I've attached my userland program if you want to play around with the
numbers.
> Here's the patch:
>
> --- ./include/linux/jiffies.h.orig 2005-04-20 22:30:34.000000000 -0400
> +++ ./include/linux/jiffies.h 2005-04-20 22:39:42.000000000 -0400
> @@ -231,7 +231,7 @@
> * in jiffies (albit scaled), it is nothing but the bits we will shift
> * off.
> */
> -#define USEC_ROUND (u64)(((u64)1 << USEC_JIFFIE_SC) - 1)
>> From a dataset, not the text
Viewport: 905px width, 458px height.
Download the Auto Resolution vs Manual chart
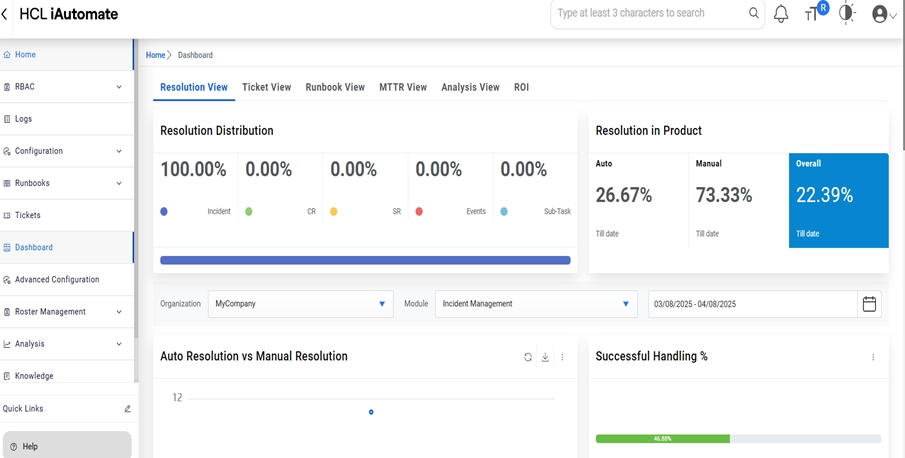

> +#define USEC_ROUND (u64)(((u64)1 << (USEC_JIFFIE_SC - 1)))
> /*
> * The maximum jiffie value is (MAX_INT >> 1). Here we translate that
> * into seconds. The 64-bit case will overflow if we are not careful,
-- Steve
#include <stdio.h>
#include <stdlib.h>
#include <string.h>
typedef unsigned long long u64;
#define HZ 1000
#ifndef div_long_long_rem
#define div_long_long_rem(dividend,divisor,remainder) \
({ \
u64 result = dividend; \
*remainder = do_div(result,divisor); \
result; \
})
#endif
# define CLOCK_TICK_RATE 1193182 /* Underlying HZ */
#define NSEC_PER_SEC (1000000000L)
#define NSEC_PER_USEC (1000L)
/*
* The following defines establish the engineering parameters of the PLL
* model. The HZ variable establishes the timer interrupt frequency, 100 Hz
* for the SunOS kernel, 256 Hz for the Ultrix kernel and 1024 Hz for the
* OSF/1 kernel. The SHIFT_HZ define expresses the same value as the
* nearest power of two in order to avoid hardware multiply operations.
*/
#if HZ >= 12 && HZ < 24
# define SHIFT_HZ 4
#elif HZ >= 24 && HZ < 48
# define SHIFT_HZ 5
#elif HZ >= 48 && HZ < 96
# define SHIFT_HZ 6
#elif HZ >= 96 && HZ < 192
# define SHIFT_HZ 7
#elif HZ >= 192 && HZ < 384
# define SHIFT_HZ 8
#elif HZ >= 384 && HZ < 768
# define SHIFT_HZ 9
#elif HZ >= 768 && HZ < 1536
# define SHIFT_HZ 10
#else
# error You lose.
#endif
/* LATCH is used in the interval timer and ftape setup. */
#define LATCH ((CLOCK_TICK_RATE + HZ/2) / HZ) /* For divider */
/* Suppose we want to devide two numbers NOM and DEN: NOM/DEN, the we can
* improve accuracy by shifting LSH bits, hence calculating:
* (NOM << LSH) / DEN
* This however means trouble for large NOM, because (NOM << LSH) may no
* longer fit in 32 bits. The following way of calculating this gives us
* some slack, under the following conditions:
* - (NOM / DEN) fits in (32 - LSH) bits.
* - (NOM % DEN) fits in (32 - LSH) bits.
*/
#define SH_DIV(NOM,DEN,LSH) ( ((NOM / DEN) << LSH) \
+ (((NOM % DEN) << LSH) + DEN / 2) / DEN)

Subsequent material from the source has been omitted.